This was less a lapse of judgment than a Grand Canyon of judgment, a gulf of judgment, an unknown country of judgment from which no traveler deserves to return.
Enthralled, nay, rapt, in a conversation with my veterinarian--whose account of hip displacement in Great Pyrenees could be made into a Broadway musical--I pulled down a one-way street in Durham. Flummoxed, I attempted a three-point turn in front of patiently waiting traffic, a turn that multiplied into a 30-point turn due to the fact I was driving a Ford F-250 Superduty truck, which is the length of a Saturn V booster rocket.
I forced a crowd of drivers to wait through a cycle of lights--being Southern, they were far too polite to actually flip me off, though I could feel their stares like cold eels down my shirt. Then it dawned on me; in all the jockeying, I had neglected to put the phone down. I'm surprised they didn't drag me from my car Rodney-King style.
Such is the mesmerism of telecommunications. I'll wager nearly everyone owns a voodoo doll made in the image of a phone-dazed driver who has run him off the road. In the Triangle, particularly, cell-phone usage is sickly compulsive. OK, I can see some people have an excuse. Russell Capps (he's talking to God), real estate agents, doctors, emergency phone-sex staff--these people need to be connected. For the rest of us, the bumper sticker should apply: Hang up and drive. Oh, and by the way, mean people suck.
In Ohio, the township of Brooklyn recently banned the use of hand-held cell phones in a moving car. Some state legislatures are considering similar laws, and in Europe, it is widely illegal to use a cell phone while driving a car. This on a continent where even dead people have cell phones.
And yet, more is to be done. Many high-line vehicles use hands-free technology for their cell phones. At first blush, this seems an answer to the one-too-few-hands problem; however, talking on the phone is inherently distracting. Indeed, that is precisely why people yammer endlessly on the phone in midday traffic. They are bored. They want to be distracted. A rousing fight with their inconsiderate spouse is better than another half-hour of Rush or a yet another Whitesnake retrospective.
Hands-free also leads to Central Park syndrome, wherein people see you talking to yourself in your car and fairly presume you are a babbling schizophrenic. Or Russell Capps.
The road politely insists on your attention. If you refuse to grant it some, it may gently nudge you to attention with a tree. One of my more firmly held predictions these days has to do with the likelihood that someone will sue his car manufacturer because of an accident resulting from an on-board navigation system. These units, which use an LCD screen (it looks frighteningly like another mind-sapping device--a television), map out destinations and directions, points of interest, and restaurants, a smorgasbord of information that is hard to resist nibbling at.
Someone is going to get killed while a driver is paging through the nav system for a good dry cleaner.
For those who fret that with telephony the world has crowded into our back seats, I have bad news. Delphi Automotive Systems will launch, on the 2002 Cadillac Evoq roadster, a "multimedia information and entertainment system" that will dump cyberspace right into your laps.
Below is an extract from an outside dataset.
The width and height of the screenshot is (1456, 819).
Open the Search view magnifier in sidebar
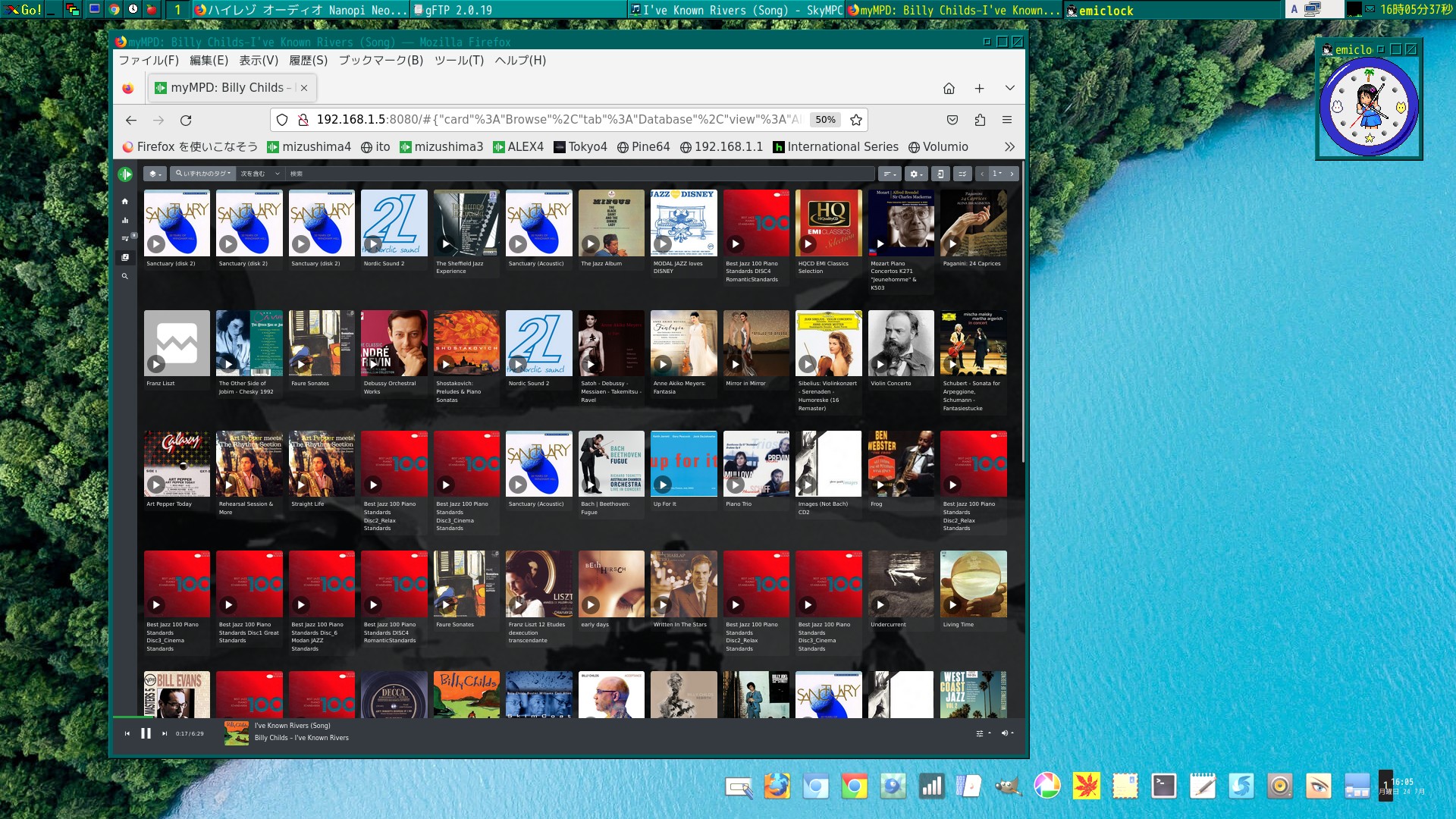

Called Communiport, the system will feature wireless communications with hands-free capability; an audiophile's dream Bose sound system; turn-by-turn navigation; and a Microsoft CE-based computer system with voice-command recognition and text-into-voice software. The Communiport will have an infrared data interface that will connect the car's wireless and computer to a PDA or a laptop. E-mail, stock transactions, memos, schedules, spreadsheets, phone lists, and more. Virtually every horrible thing that you try to escape at the office can be piped right into your car.
And you--poor, deluded pilgrim of the work ethic--will probably want it, because these technologies will make you more productive. Won't that be nice? It amazes me that the sole sanctuary from the noise and the relentless clatter of other people's tongues--a car--can be so breezily traded away. For myself, I absolutely adore being out of pocket.
The other issue, obviously, is safety. I am not typically a liberal hand-wringer on these matters, but clearly there has to be a regulatory limit to the degree of connectedness allowable in cars. While it is true that in the '30s there was an effort to ban car radios on the same grounds of inattention, I think fathoming the digital stock ticker on CNN/fn.com while trying to merge on the freeway is something different.
To compound the problem, American drivers are, in the words of various government studies on the matter, morons, rolling roadblocks of idiocy who wouldn't know a passing lane from a passed gallstone. This week, I was merging onto Raleigh's Glenwood Avenue from Wade Avenue, in a short chute of a merging lane that drivers on Glenwood are obliged to keep clear. I wisely looked twice as I yielded, because booking down the road in a Mazda 323 was a young woman, moving at about 60 mph, bearing down on merging traffic like a smart bomb on a Serbian bridge. Yeah, OK, God, I'll spot you that one.
And, of course, she had her head in the phone.